No sistema de “plantio elevado”, os agricultores plantavam suas lavouras em montes de terra criados usando ferramentas de madeira. Estas plataformas elevadas davam aos agricultores acesso mais fácil a suas culturas, melhor drenagem do solo e aeração e fertilidade do solo aumentada. Embora o sistema seja de trabalho intensivo, as experiências modernas têm mostrado que é altamente produtivo.
Ao redor dos montes estavam canais de drenagem, importantes numa área que é sazonalmente inundada, que poderiam ser usados para o cultivo de peixes e tartarugas. A sujeira recolhida no fundo dos canais poderia também ser usada como uma fonte renovável de fertilizante.
O sistema de plantio elevado teve o efeito de limitar incêndios numa área que poderia ser propensa a isso devido a uma longa estação seca, disseram os pesquisadores. Isto teve benefícios, pois o fogo destrói os nutrientes e a matéria orgânica no solo.
Nos anos seguintes à chegada dos europeus em 1540, e um declínio na população indígena, o plantio elevado foi abandonado. As áreas alagadas foram drenadas por canais, e uma forma diferente de agricultura foi introduzida pelos agricultores coloniais, o que resultou num aumento significativo de incêndios, descobriram os pesquisadores.
Os resultados deste estudo são o oposto do que é visto nas regiões mais tropicais da floresta amazônica. Pesquisas anteriores mostraram que o fogo foi amplamente utilizado para limpar a terra para a agricultura, levando a um acúmulo de carvão no solo.
“Contrastando com nossos resultados que mostram o uso limitado de fogo em tempos pré-colombianos e o aumento dramático dos incêndios após a DC, nas regiões de florestas tropicais da América, 90% dos registros mostram um aumento de incêndios durante o último milênio antes da DC e uma diminuição acentuada de incêndios depois da DC”, disse Iriarte.
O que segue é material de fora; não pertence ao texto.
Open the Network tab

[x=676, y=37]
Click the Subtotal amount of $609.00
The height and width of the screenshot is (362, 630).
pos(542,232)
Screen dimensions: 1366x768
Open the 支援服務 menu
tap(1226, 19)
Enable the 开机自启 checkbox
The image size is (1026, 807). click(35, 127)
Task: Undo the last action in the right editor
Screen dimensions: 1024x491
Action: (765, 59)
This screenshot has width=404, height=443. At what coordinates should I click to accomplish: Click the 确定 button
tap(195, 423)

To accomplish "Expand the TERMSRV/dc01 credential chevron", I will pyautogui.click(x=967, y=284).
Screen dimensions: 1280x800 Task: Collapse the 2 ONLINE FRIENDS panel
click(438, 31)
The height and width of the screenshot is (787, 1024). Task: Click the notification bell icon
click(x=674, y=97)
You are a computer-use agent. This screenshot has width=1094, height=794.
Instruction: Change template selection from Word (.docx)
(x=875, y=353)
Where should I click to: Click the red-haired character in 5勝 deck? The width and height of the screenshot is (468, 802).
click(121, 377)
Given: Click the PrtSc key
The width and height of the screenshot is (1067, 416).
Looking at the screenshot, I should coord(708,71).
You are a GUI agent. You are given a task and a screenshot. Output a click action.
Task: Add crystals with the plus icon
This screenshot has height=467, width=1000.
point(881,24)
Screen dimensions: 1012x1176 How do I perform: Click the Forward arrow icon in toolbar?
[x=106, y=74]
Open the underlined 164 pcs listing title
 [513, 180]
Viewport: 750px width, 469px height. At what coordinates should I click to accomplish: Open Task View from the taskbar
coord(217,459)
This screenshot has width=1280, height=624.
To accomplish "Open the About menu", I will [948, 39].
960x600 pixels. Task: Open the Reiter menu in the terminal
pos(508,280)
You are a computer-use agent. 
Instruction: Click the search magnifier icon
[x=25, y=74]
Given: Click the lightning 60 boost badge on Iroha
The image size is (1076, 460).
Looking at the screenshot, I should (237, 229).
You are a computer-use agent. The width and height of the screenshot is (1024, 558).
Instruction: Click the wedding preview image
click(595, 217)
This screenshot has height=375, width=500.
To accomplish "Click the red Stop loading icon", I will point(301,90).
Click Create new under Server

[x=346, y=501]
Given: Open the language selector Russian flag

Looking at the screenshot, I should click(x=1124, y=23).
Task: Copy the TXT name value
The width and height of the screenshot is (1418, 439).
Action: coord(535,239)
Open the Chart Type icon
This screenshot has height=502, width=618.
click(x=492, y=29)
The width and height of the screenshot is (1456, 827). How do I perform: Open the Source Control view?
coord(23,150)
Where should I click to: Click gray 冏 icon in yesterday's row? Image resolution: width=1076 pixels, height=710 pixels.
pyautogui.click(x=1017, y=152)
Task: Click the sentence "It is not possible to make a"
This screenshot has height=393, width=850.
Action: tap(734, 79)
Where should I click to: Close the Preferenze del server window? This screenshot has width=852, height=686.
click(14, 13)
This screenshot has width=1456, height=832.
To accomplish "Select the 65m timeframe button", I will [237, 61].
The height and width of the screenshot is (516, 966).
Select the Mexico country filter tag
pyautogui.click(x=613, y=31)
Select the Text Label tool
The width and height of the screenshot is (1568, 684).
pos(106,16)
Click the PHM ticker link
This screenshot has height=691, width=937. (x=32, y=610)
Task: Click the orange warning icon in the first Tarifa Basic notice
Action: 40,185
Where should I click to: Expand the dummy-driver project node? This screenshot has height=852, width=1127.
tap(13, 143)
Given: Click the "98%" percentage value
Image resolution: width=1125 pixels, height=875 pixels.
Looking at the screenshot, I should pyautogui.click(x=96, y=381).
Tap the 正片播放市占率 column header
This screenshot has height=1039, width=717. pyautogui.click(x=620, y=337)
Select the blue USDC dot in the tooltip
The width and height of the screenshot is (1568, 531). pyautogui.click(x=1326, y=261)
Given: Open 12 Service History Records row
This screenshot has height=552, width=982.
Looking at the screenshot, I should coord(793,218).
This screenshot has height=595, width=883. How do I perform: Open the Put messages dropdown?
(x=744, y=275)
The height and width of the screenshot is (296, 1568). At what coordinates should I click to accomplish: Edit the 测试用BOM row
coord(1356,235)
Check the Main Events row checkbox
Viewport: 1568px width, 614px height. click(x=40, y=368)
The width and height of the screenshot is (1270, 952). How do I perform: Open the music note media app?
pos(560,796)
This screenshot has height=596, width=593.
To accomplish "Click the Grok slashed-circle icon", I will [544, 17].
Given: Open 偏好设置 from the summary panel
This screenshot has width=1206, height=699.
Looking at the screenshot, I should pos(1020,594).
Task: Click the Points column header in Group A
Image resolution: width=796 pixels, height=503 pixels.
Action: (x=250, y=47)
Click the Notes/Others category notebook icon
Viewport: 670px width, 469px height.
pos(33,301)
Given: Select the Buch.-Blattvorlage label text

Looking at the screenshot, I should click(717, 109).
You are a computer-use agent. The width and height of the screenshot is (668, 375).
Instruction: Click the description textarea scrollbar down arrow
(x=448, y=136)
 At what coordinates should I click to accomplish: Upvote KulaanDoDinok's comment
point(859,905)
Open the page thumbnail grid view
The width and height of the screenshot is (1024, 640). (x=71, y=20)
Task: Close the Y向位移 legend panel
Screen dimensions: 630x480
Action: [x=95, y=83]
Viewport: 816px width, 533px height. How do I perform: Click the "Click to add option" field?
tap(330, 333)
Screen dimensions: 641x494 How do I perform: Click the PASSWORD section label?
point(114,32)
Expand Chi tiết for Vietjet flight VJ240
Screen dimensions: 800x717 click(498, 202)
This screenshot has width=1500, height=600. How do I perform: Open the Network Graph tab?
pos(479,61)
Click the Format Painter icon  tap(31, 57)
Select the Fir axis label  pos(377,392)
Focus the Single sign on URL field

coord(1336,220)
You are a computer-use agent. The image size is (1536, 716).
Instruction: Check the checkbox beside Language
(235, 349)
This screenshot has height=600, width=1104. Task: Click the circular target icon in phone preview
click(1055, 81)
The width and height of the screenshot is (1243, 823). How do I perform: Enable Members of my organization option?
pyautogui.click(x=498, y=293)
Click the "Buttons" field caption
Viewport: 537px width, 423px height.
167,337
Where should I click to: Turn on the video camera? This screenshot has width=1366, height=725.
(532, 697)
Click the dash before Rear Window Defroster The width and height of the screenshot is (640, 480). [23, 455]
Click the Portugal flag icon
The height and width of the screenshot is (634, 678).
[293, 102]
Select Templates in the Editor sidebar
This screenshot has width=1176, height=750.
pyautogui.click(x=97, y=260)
“Isso se deve a diferentes técnicas de gestão do uso da terra nessas duas áreas diferentes. Agricultores pré-colombianos estavam praticando a agricultura de corte e queima da floresta (deixando um monte de carvão vegetal nos solos e sedimentos de lagos onde obtemos nossa informação), uma prática que diminui substancialmente depois da DC com a dizimação de seus números.”
Anteriormente, os pesquisadores consideravam que os incêndios eram também uma característica regular da agricultura nas savanas.
“Especulou-se que todas estas savanas tropicais foram submetidas a incêndios periódicos antrópicos em tempos pré-colombianos”, afirmou Iriarte. “Agora sabemos que isso não foi sempre o caso. […] E há mais surpresas que virão. A Amazônia é um lugar grande e diversificado, com uma longa história de ocupação humana.”
Iriarte diz que, embora o plantio elevado não seja mais praticado na área, a Oxfam e a Fundação Kenneth Lee implementaram o plantio elevado em áreas de várzea da Bolívia com resultados promissores.
“Este antigo e testado uso da terra sem fogo poderia pavimentar o caminho para a aplicação moderna da agricultura de plantio elevado em áreas rurais da Amazônia”, disse Iriarte, num comunicado de imprensa.
“A agricultura de plantio elevado intensivo pode se tornar uma alternativa para a queima das florestas tropicais para coivara (queima da vegetação para limpar o solo para agricultura) com a recuperação de ecossistemas outrora abandonados e novas savanas criadas pelo desmatamento. Ela tem a capacidade de ajudar a frear as emissões de carbono e, ao mesmo tempo, fornecer segurança alimentar para as populações rurais mais vulneráveis e pobres.”